The administration and funding of healthcare and development in general is being decentralized under Nepal’s new federal system of government as per the 2016 Constitution (Government of Nepal 2015). Ensuring multi-sectoral engagement for newborn health and survival at federal, provincial and local government levels is fundamental for implementing Nepal’s Every Newborn Action Plan. The engagement of the education, healthcare, water and sanitation sectors and of local communities and leaders for the development of their areas will go a long way to overcoming social determinant to neonatal health and survival. Ensuring accountability for maternal and neonatal care by strengthening maternal health services and referral care for newborn health through a quality improvement mechanism should sustain the improvements in health service delivery. Multi-sectoral action for reducing the inequity gap in neonatal survival will provide evidence on how financing maternal and neonatal health can be sustained through decentralized planning and budgeting.

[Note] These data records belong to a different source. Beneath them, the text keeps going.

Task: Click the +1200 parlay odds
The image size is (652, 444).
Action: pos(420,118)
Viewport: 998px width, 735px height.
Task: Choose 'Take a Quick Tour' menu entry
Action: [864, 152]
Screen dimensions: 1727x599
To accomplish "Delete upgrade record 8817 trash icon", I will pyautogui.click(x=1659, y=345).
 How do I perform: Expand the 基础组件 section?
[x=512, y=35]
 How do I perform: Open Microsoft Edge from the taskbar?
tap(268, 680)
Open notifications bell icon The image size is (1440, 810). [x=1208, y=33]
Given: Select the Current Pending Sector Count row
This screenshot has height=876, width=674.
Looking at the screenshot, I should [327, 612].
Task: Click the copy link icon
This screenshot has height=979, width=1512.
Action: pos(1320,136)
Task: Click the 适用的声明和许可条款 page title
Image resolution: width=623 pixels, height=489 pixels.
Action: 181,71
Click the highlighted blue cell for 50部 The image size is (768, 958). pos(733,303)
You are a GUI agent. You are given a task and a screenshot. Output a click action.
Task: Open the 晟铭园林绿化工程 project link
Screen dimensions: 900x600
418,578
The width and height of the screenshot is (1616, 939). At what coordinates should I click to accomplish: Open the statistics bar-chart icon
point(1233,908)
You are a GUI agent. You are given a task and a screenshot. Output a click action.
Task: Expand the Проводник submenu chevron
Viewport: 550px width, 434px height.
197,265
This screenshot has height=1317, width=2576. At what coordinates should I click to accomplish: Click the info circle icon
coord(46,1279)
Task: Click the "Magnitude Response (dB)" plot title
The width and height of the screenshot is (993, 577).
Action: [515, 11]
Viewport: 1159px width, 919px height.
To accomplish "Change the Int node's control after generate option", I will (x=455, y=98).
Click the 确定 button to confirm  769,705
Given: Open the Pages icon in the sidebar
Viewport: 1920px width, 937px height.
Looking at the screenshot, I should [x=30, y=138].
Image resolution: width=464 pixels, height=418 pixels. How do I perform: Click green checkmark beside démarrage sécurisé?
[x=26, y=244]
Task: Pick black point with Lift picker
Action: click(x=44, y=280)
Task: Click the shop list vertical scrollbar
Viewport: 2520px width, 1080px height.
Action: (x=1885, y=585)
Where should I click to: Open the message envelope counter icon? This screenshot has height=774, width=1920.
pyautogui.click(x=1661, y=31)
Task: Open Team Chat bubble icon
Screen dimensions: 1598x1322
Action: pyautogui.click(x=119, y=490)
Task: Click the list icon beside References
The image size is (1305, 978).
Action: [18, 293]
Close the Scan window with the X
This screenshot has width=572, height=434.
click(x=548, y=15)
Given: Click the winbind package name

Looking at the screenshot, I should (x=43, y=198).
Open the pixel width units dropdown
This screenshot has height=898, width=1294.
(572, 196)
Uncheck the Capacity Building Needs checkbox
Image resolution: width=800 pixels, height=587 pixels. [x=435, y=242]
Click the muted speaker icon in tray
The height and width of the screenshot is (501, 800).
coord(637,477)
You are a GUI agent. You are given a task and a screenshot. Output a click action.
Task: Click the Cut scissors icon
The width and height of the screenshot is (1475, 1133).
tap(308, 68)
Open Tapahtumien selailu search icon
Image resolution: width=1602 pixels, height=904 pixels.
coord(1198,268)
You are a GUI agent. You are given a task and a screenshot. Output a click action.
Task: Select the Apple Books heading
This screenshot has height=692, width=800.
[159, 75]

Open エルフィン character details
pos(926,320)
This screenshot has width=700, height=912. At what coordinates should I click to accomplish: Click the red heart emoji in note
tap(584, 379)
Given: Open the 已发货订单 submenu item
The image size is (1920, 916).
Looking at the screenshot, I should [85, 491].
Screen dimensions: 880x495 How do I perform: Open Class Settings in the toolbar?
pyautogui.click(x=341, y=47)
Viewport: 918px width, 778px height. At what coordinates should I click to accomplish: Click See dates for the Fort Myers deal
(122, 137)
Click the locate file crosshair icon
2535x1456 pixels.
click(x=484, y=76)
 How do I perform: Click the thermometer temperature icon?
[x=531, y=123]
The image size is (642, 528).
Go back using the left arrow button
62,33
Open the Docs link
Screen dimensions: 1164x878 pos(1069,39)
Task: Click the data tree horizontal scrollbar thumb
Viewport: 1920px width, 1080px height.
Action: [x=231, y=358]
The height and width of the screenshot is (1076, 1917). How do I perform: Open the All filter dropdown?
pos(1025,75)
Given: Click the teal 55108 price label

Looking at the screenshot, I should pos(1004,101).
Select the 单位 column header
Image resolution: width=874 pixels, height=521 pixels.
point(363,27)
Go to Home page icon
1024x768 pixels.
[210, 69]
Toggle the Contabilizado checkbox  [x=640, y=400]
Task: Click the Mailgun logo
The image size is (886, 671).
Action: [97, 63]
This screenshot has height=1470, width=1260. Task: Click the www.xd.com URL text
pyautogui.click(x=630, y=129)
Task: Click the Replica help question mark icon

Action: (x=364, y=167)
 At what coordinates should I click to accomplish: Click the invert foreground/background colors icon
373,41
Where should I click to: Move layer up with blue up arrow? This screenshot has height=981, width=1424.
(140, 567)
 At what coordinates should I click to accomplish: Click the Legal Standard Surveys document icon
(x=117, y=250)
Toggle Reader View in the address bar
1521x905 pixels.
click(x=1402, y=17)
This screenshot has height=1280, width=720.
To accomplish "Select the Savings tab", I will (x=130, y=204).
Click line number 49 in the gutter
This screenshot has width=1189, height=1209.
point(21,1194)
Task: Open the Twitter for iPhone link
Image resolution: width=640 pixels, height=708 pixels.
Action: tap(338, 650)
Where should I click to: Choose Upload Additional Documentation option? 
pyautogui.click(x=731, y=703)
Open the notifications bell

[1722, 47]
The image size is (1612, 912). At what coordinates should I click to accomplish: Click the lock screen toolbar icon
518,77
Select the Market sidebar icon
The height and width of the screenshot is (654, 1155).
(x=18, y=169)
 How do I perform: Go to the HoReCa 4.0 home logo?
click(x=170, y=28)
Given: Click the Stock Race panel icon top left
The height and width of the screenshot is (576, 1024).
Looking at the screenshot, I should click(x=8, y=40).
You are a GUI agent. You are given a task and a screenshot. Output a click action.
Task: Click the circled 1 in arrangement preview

The study showed many factors to be associated with neonatal mortality in Nepal. The continuation of the current trends in the neonatal mortality rate in different socioeconomic groups would widen the inequity gap by 2030. The reduction of neonatal mortality proportionately across the different socio-economic groups requires a multi-sectoral approach to address the causal factors.